While the script is extremely silly and you do feel like that the sense of the plot gets lost along the way, there is no denying that this feels like a real celebration of musical theatre and also the hard work (and stress) that goes into putting a show on. It is an affectionate tribute with plenty to enjoy, particularly with regards to the performances from the younger cast members including Bailee Bonick as Mackenzie who showcases some incredible vocals and Alan Kim as Alan brings a smile to the face as he tries to act as an agent. The audition and rehearsal scenes are wonderfully executed and will be relatable to anyone who has taken part in a show.

The adults of the cast all do well to bring each larger than life and quirky character to the big screen. Jimmy Tatro as the hapless Troy is certainly a standout performance as he stumbles his way through in trying to save the theatre camp, Molly Gordon is brilliantly zany as a music teacher who is fascinated with the supernatural, Ben Platt delivers plenty of comedy through his straight delivery as Amos trying to put on a show and Noah Galvin as the somewhat forgotten about and overworked stage manager Glenn is fantastic support.

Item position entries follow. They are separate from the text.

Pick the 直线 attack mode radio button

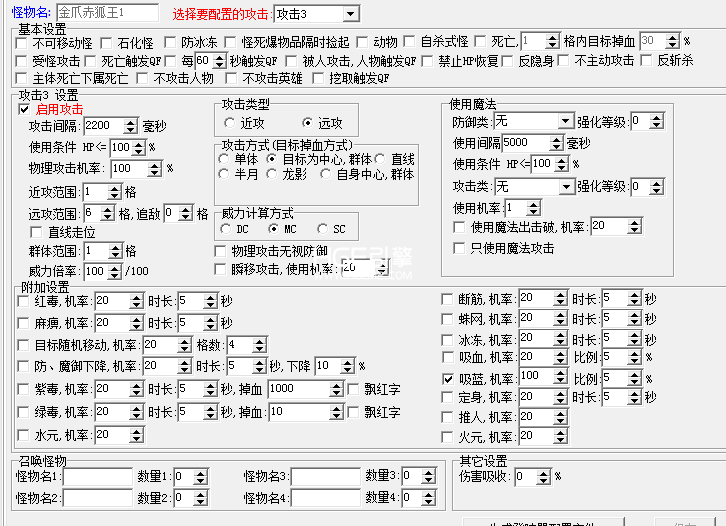pyautogui.click(x=379, y=159)
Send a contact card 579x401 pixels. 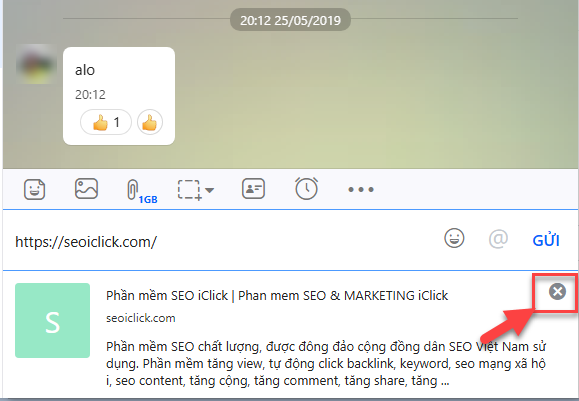click(x=253, y=189)
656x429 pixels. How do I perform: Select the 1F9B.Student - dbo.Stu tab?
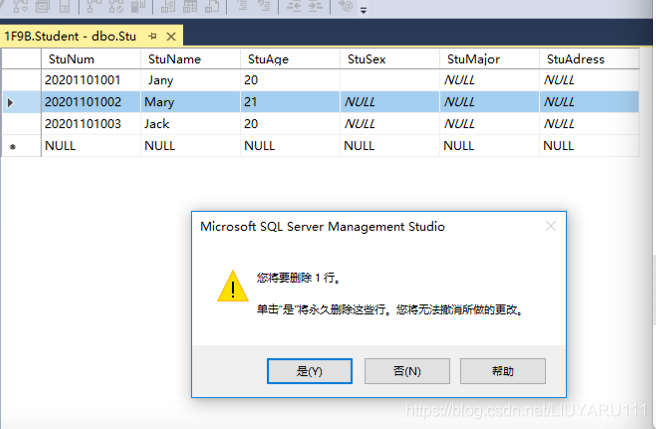(70, 36)
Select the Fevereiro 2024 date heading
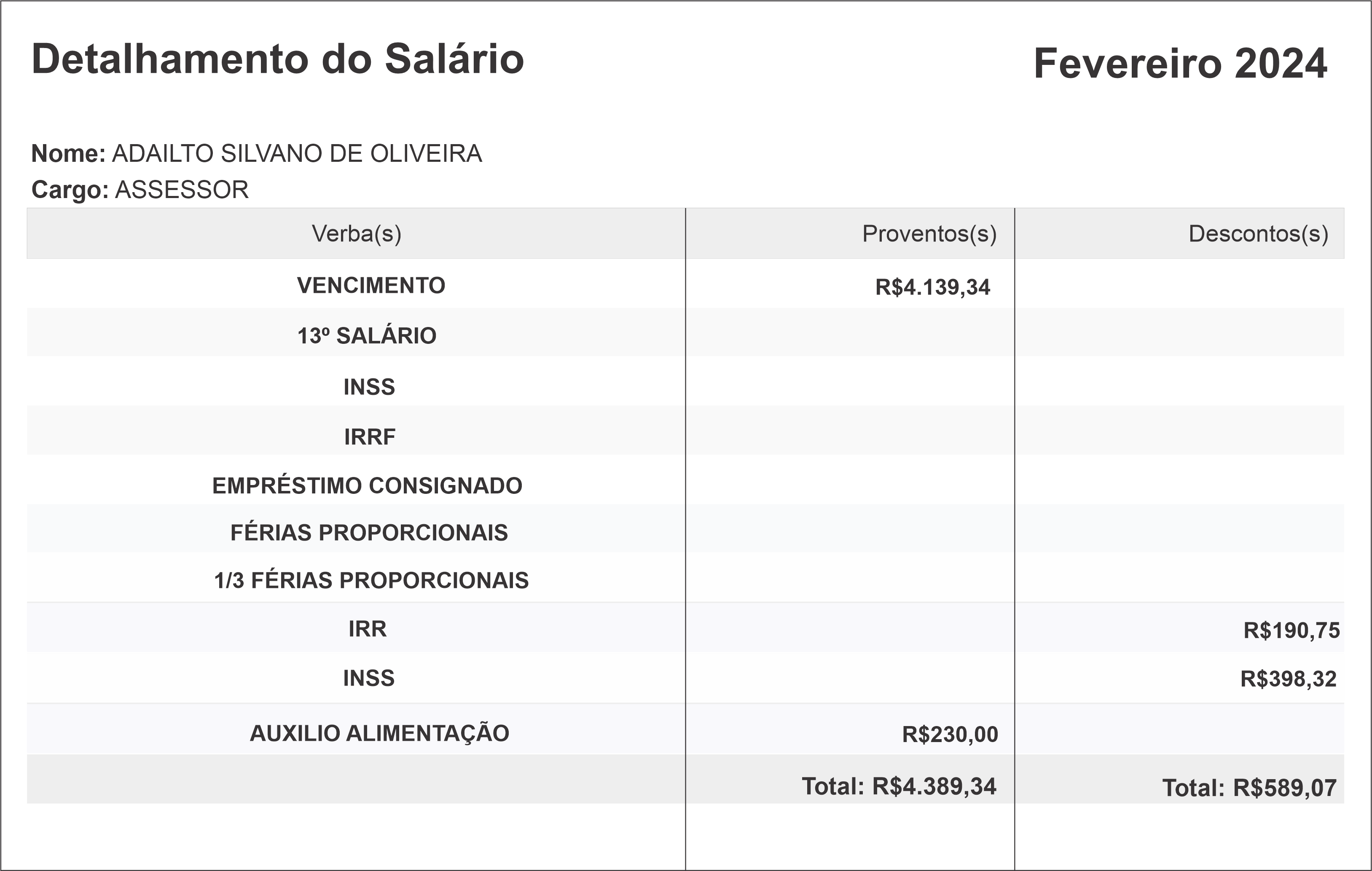 (1180, 63)
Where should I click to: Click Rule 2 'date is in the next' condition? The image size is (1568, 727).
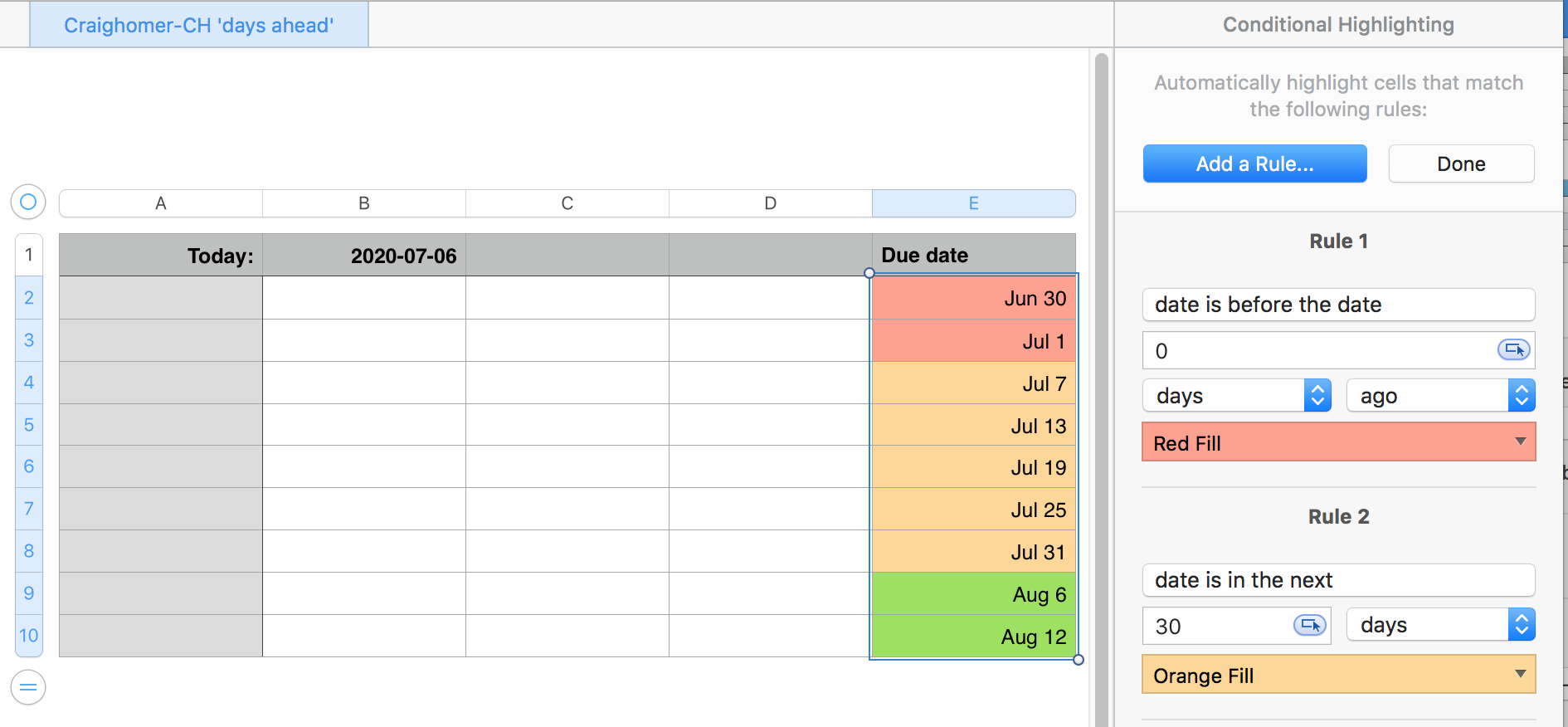pos(1338,580)
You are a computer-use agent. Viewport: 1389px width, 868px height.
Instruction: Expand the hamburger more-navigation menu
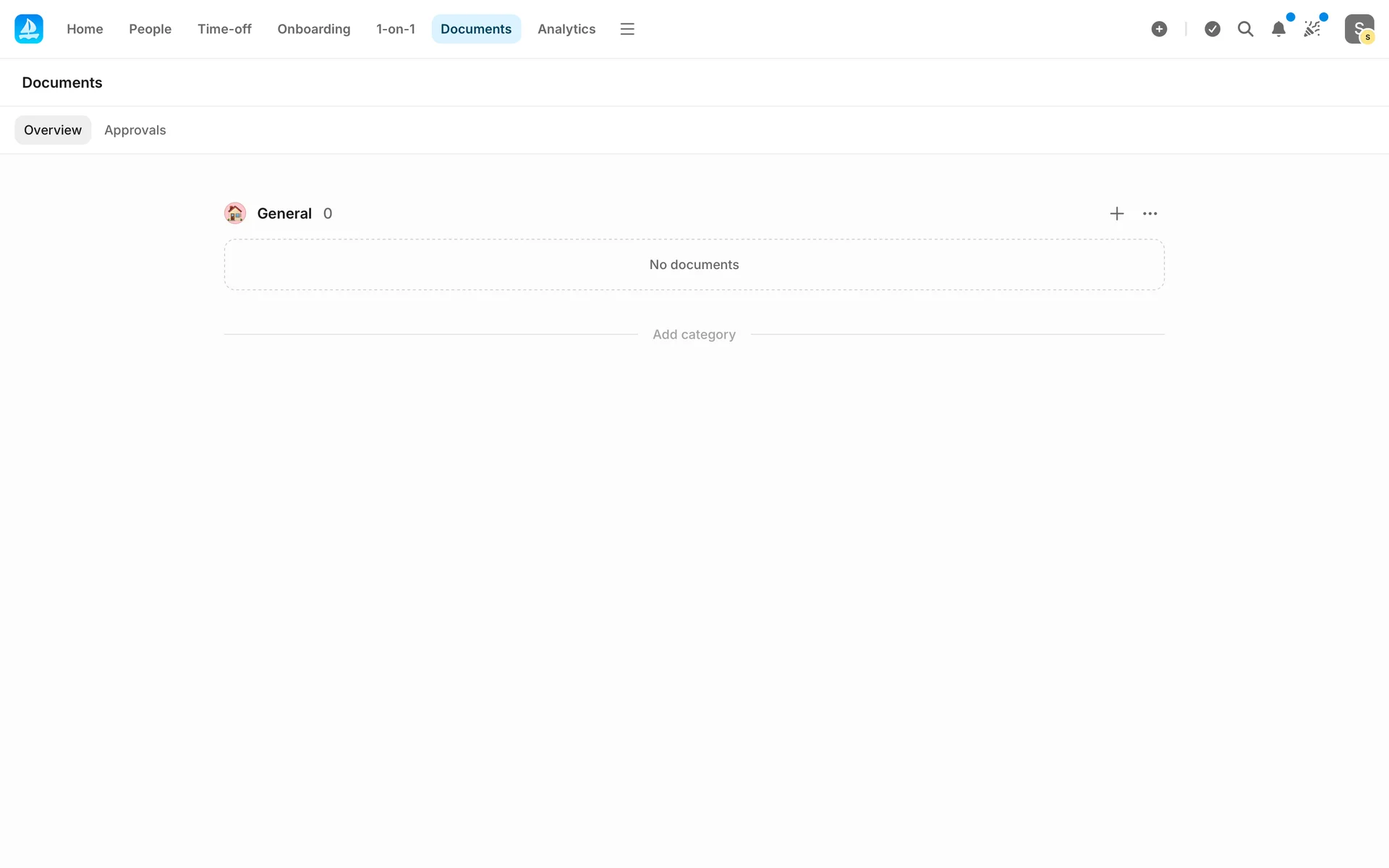tap(627, 29)
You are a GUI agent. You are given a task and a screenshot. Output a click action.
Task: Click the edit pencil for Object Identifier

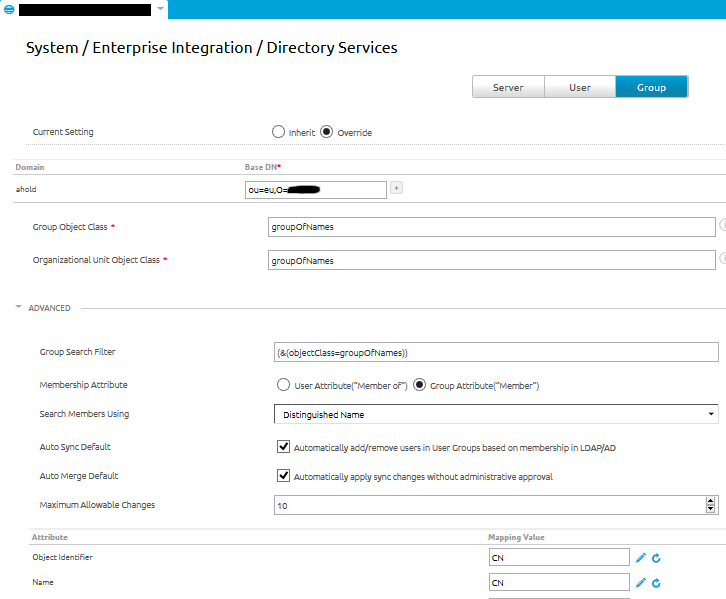click(641, 557)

It is a film that showcases just how theatre can bring different types of people together and how it has the power to bring joy into our lives. Yes it does get a little bit silly in places and the story is slightly forgotten about in and amongst the fun that is being had, but if you just go along for the ride you will certainly have a lot of fun. For those who have ever been in a school production, there is plenty here to bring back memories of the joy of putting on a show.

By Emma Clarendon

Rating: ⭐⭐⭐⭐

Theater Camp is out in cinemas on the 25th August.